MADRID (Reuters) - Spain, Germany and EU policymakers are in intense discussions on how to help Madrid recapitalise its troubled banks, but no decisions can be made until the first phase of an independent banking audit is completed this month, sources said.
A series of reforms to Spain’s financial system have failed to persuade investors that huge losses from a 2008 property market crash have been fully addressed, and doubts about the cost of a final rescue have deepened the euro zone debt crisis.
European mechanisms should be used to recapitalize Spanish banks, although the amount needed is not astronomical, Treasury Ministry Cristobal Montoro said on Tuesday, breaking with the government’s line up to now that it could handle the bill alone.
Spain is pushing for changes to European rules to be able to get aid for the banks without too much stigma or conditions attached, but it is not clear how much flexibility it will get from Germany which has said any bailout must be requested by the government.
An external audit of Spain’s banking system expected before the end of June, which is likely to reveal additional capital needs of 30-70 billion euros, is key to discussions.
“We are waiting for the results of the audit ... from which we will be able to determine Spain’s recapitalisation needs, and from there we will be able to assess the situation,” said an EU official.
Several other sources concurred.
One option being discussed in some euro zone capitals was for money to be handed to the Spanish bank rescue fund FROB to avoid the government having the humiliation of asking for aid, an EU source said.
Three different assessments of Spanish banks are due in the coming days and months.
First, the International Monetary Fund is due to issue its complete report on Spain’s banks next week, which will include how much capital the financial system needs to weather a severe economic downturn.
Second, the government has hired consultancies Oliver Wyman and Roland Berger to carry out audits before the end of June which will assess the capital needs for the system as a whole.
Each consultancy will use Bank of Spain data to run the same stress test using the methodology of similar tests carried out in Europe last year by the European Banking Authority, said one banking source.
Five different sources said that in a bid to increase confidence in the result the two auditors will run their data independently, without consulting each other, and could come up with different final numbers.
Another audit, to be completed by August or September, will be conducted by the ‘Big Four’ accountants - KPMG, Deloitte, Ernst & Young and Price Waterhouse Coopers.
This will involve an inspection of each bank, two banking sources and one legal source said, valuing assets and how the lenders are complying with the demands of two banking reforms which demand recognition of heavy losses on real estate assets.
The second audit will also assess banks’ risk control processes.
Sources said all of this information, but most crucially the Wyman and Berger audit, must be in hand before any decision can be made on a possible European bailout.
“It’s hard to imagine how you could draft any plan before knowing the results of the ongoing independent assessments of the Spanish banking sector,” said a European Commission spokesman.
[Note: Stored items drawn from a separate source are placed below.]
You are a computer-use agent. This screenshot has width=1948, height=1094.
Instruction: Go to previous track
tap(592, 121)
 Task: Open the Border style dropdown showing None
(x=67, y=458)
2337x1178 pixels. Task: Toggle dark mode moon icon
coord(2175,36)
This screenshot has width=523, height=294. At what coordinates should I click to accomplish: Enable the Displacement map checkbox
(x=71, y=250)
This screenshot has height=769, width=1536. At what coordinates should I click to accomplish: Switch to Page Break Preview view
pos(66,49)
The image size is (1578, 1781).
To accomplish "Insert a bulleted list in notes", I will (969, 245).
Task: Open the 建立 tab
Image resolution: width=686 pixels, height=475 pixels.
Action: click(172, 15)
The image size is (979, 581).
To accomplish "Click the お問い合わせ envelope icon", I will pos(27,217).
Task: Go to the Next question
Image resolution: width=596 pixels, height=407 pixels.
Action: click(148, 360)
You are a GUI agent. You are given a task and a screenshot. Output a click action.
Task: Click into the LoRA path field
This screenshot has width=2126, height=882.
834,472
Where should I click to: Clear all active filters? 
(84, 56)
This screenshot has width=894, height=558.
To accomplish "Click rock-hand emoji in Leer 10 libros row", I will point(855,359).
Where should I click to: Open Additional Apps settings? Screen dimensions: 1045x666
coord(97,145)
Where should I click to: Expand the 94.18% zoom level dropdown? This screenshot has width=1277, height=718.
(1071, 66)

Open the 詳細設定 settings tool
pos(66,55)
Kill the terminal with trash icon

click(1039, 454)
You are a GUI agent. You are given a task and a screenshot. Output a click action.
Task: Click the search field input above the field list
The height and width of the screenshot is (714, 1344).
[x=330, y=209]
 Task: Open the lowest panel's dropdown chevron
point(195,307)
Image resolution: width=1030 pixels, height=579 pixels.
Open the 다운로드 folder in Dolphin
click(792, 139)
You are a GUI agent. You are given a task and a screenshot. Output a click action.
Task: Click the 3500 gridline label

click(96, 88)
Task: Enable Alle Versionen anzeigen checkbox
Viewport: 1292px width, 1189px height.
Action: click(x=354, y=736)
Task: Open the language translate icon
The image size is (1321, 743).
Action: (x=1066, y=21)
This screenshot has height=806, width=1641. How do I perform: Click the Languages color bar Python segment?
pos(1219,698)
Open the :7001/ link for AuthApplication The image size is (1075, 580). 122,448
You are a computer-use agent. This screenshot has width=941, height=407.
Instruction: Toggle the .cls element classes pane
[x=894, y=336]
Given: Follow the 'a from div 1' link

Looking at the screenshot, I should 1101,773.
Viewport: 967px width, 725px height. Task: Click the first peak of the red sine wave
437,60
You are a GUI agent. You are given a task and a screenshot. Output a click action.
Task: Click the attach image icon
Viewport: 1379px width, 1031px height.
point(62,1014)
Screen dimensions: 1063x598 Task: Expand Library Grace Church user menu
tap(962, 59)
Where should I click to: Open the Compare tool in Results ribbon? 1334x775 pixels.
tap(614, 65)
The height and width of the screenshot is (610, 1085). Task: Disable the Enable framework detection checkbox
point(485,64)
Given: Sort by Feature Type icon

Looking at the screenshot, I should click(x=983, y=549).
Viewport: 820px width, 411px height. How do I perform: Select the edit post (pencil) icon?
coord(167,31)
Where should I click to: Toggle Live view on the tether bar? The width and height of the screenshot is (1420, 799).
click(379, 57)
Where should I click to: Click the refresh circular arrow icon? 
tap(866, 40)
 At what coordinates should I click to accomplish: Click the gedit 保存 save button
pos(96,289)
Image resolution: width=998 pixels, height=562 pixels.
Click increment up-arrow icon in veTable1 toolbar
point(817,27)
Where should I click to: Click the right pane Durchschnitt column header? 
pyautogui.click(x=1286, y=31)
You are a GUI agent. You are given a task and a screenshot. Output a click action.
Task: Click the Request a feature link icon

Another source said that no firm decisions had been taken but that an “awful lot” was being discussed.
Spain already meets the conditions to apply for aid that it would use for its banks, under the regulations of the existing European bailout fund, the EFSF. The regulations demand a complete audit of the banks, and if the situation is urgent, a two-phase audit could be used.
However, EFSF aid would come with stringent conditions making it politically unsavoury for the government which is why Spain is pressing for modifications to the rules of Europe’s bigger bailout fund, the ESM, which comes into effect in July, allowing it to give direct aid to banks.
Legal experts disagree over whether that is possible and Berlin remains opposed, although it might consider giving money to the FROB banking fund tantamount to lending to the state.
EU sources said that even if direct aid for the banks can be negotiated, conditions could still be attached and Spain’s government would have to ask for it and sign a memorandum of understanding that carries the stigma of a rescue for the state.
The external auditors are expected to uncover more losses in the financial system under stressed scenarios but Spain hopes the IMF figure and the figures from the different audits will be roughly in line and provide credibility.
Analysts expect the system to need an extra 30-70 billion euros over and above the 84 billion euros already identified related to real estate losses and potential losses.
Spanish officials are optimistic that the number will be at the lower end of the range and hope it will even surprise markets by being lower than expected.
Prominent Spanish Banker Emilio Botin, Chairman of Santander, the euro zone’s biggest bank, said on Monday he expected the figure to be 40 billion euros, though it was not clear whether he was referring to all banks in the system.
Government sources said they do not believe the audit will reveal system-wide losses as deep as the ones recently revealed at Bankia, Spain’s fourth-biggest lender which is being nationalised by the government in a rescue estimated at some 23.5 billion euros.
A Spanish business newspaper reported on Wednesday that the government is working on a new banking reform, the third one this year, to make sure banks have enough capital to deal with losses on mortgages as well as on loans to businesses and consumer credit.